在 OrientDB Javascript 函数中访问连接的顶点

Question

我正在尝试使用 OrientDB 工作室中的内置功能对人员未使用的工作站进行分组。获取这些顶点的查询工作正常，但我试图避免 Traverse，因为它非常慢 - 太慢而无法在生产中使用。而不是遍历每个空闲站点并将其与所有邻居分组在一起，而是将每个分组的“命名”与集合中最小的@rid 保持在一起。

var groups = {};            //The list of groups of workpoints. The key is the lowest RID in the group
var mappedDesks = {};       //Every desk's RID is in this object with it's matching value being the group name they're in    

//Get all Workpoints that don't have a Locale CURRENTLY_LOCATED_ON them
var freeDesks = db.query("SELECT FROM Workpoint WHERE @rid NOT IN (SELECT @rid FROM (SELECT EXPAND(OUT('CURRENTLY_LOCATED_ON').OUT('LOCATED_ON')) FROM Person) WHERE @class = 'Workpoint')");    

//Iterate through all vacant Workpoints
for (var j=0; j < freeDesks.length; j++){
    var baseNodeRid = freeDesks[j].getRecord().getIdentity().toString();                    // The RID of the Workpoint
    var baseNodeNumber = parseFloat(baseNodeRid.replace("#", "").replace(":","."));         // The RID converted to a number for comparisons. The lower RID takes precedence
    var baseSanitized = baseNodeRid.replace(":","-")                                        // Keys cannot contain colon so they are replaced with a dash    

    if (freeDesks[j].getRecord().field("out_NEIGHBOUR_OF") == null ) {
        // Desks without neighbours can be put in a group on their own
        groups[baseSanitized] = new Array();
        groups[baseSanitized].push(baseNodeRid);
        mappedDesks[baseSanitized] = baseSanitized;
    } else {
        //Iterate over all the desk's neighbours
        for (var n = 0; n < freeDesks[j].getRecord().field("out_NEIGHBOUR_OF").length; n++){          

            //Convert the neighbour's RID to a number too
            var nSanitized = n.replace(":","-");

            if (parseFloat(n.replace("#", "").replace(":",".")) > baseNodeNumber ){
                //The neighbour's node group is larger than the current one. This needs to be merged into the group with the smaller rid    

                //Move the desks from the neighbour's group into the base's group. If it has none then do nothing
                var nGroup = groups[mappedDesks[nSanitized]]
                if ( nGroup != null) {
                    groups[baseSanitized] = groups[baseSanitized].concat(nGroup);

                    //Change the mapping of each moved desk to the base's
                    for (var g = 0; g < nGroup.length; g++){
                        mappedDesks[nGroup[g]] = baseSanitized;          
                    }
                }    



                //Delete the reference to the old group
                delete groups[mappedDesks[nSanitized]];    

                //Update the mappings for the desks dealt with
                mappedDesks[nSanitized] = baseSanitized;
                mappedDesks[baseSanitized] = baseSanitized;    

            } else {
                // The neighbour is lower than the current desk so the desk should be merged into the neighbour's group
                mappedDesks[baseSanitized] = nSanitized;
                groups[nSanitized].push(baseNodeRid);
            }
        }
    }    
}    

return groups;

我的问题来自访问顶点的邻居。它正确地确定 if 语句 return freeDesks[j].getRecord().field("out_NEIGHBOUR_OF") 中是否有邻居，但我希望能够获取每个邻居的 @rid，以便我可以将 @rids 分组。

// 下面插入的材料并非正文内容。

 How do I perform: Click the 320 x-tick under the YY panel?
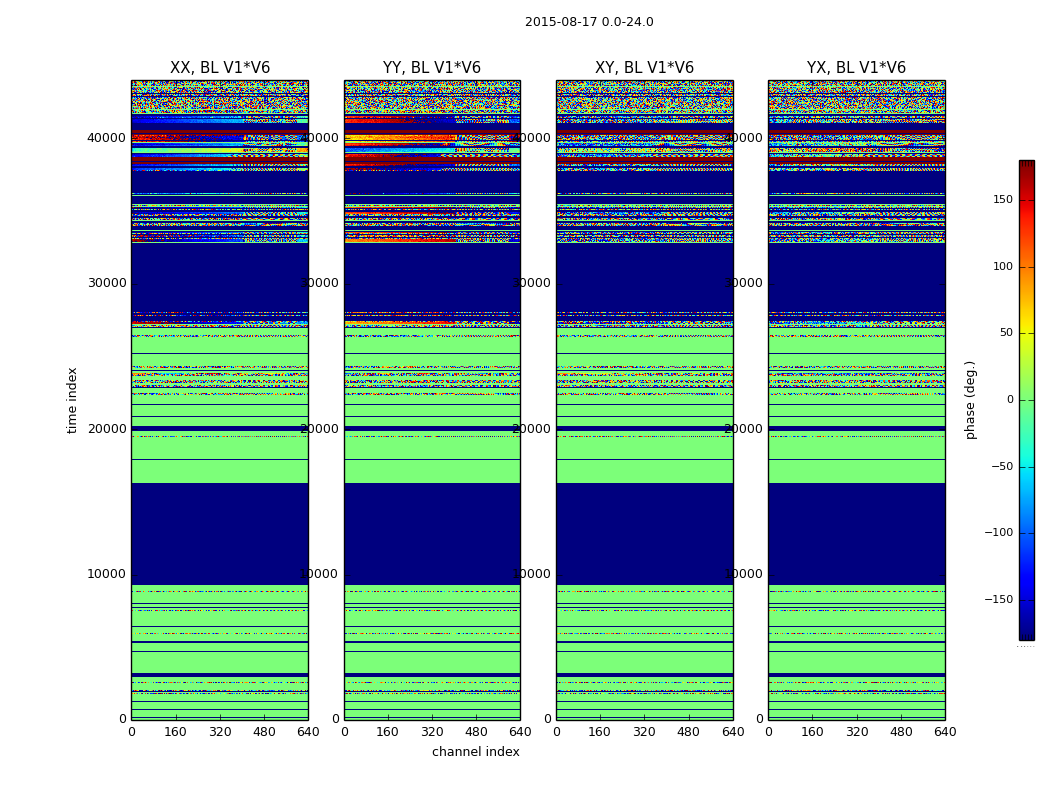tap(432, 732)
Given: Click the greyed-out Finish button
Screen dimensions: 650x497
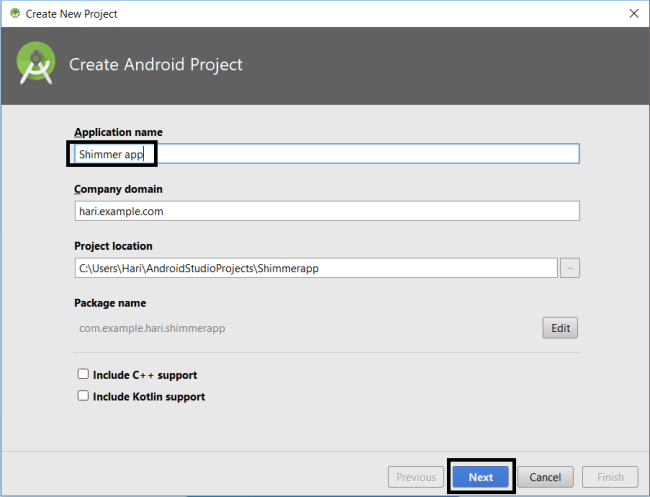Looking at the screenshot, I should pyautogui.click(x=610, y=477).
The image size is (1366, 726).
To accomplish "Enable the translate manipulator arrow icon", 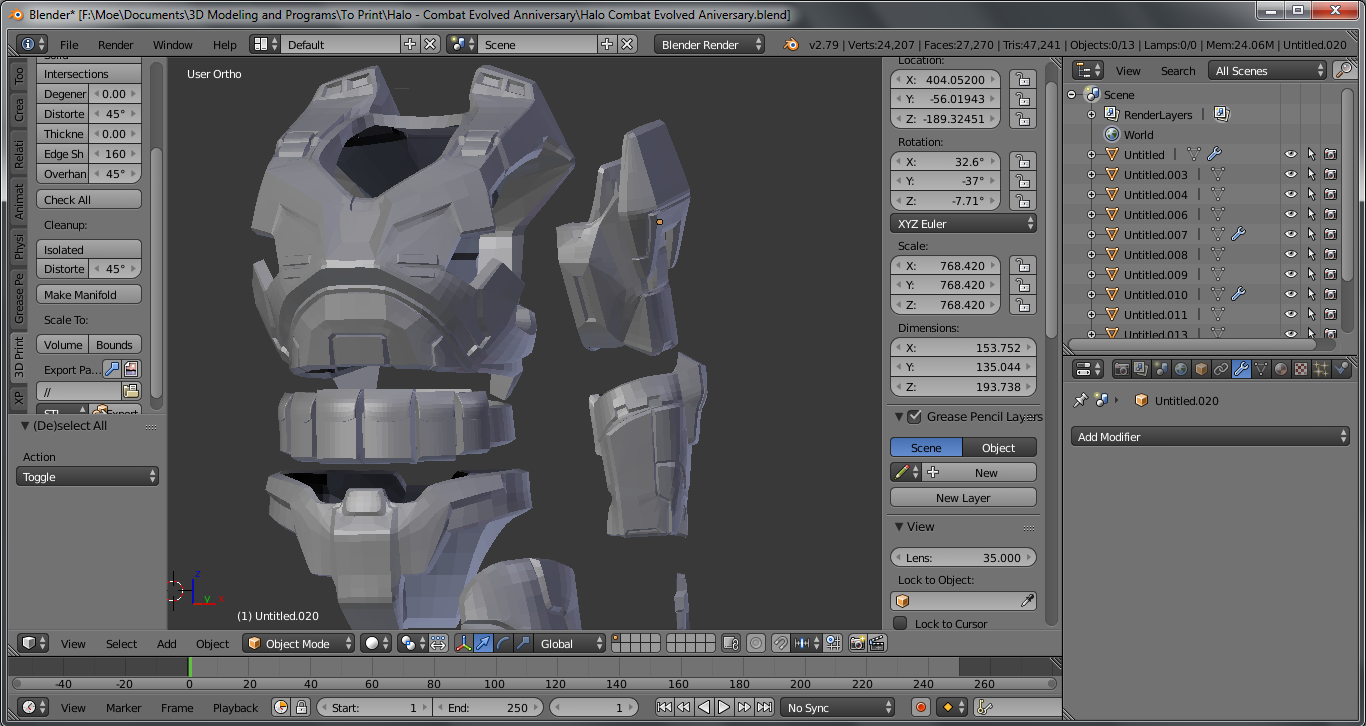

freeDesks[j].getRecord().field("out_NEIGHBOUR_OF") 返回边缘记录，但我似乎无法使用 field() 方法获取“输入”或“输出”字段（在此对象上找不到）或将其作为数组 [] 访问。

[
    {
        "@type": "d",
        "@rid": "#34:18176",
        "@version": 6,
        "@class": "NEIGHBOUR_OF",
        "out": "#16:13",
        "in": "#16:1408",
        "@fieldTypes": "out=x,in=x"
    }
]

您能否帮助获取邻居@rids 的列表/数组，以便我可以使用其余代码对其进行迭代？

干杯！

Answer 1

一个更简单的例子来理解你可以做什么：

create class Person extends V    
create class IsNeighbour extends E

create vertex Person set name = 'P1'              // 12:0
create vertex Person set name = 'P2'              // 12:1
create vertex Person set name = 'P3'              // 12:2

create edge IsNeighbour from #12:0 to #12:1
create edge IsNeighbour from #12:0 to #12:2

定义这个 Javascript 函数：

var gdb = orient.getGraphNoTx();
var v = gdb.command("sql", "select from " + personRID);
var neighbours = v[0].getRecord().field("out_IsNeighbour").iterator();
var result = [];

while(neighbours.hasNext()){
  var neighbour = neighbours.next();
  result.push(neighbour.field("in"));
}

return result;

像这样：

然后你可以：

select getNeighbours("#12:0")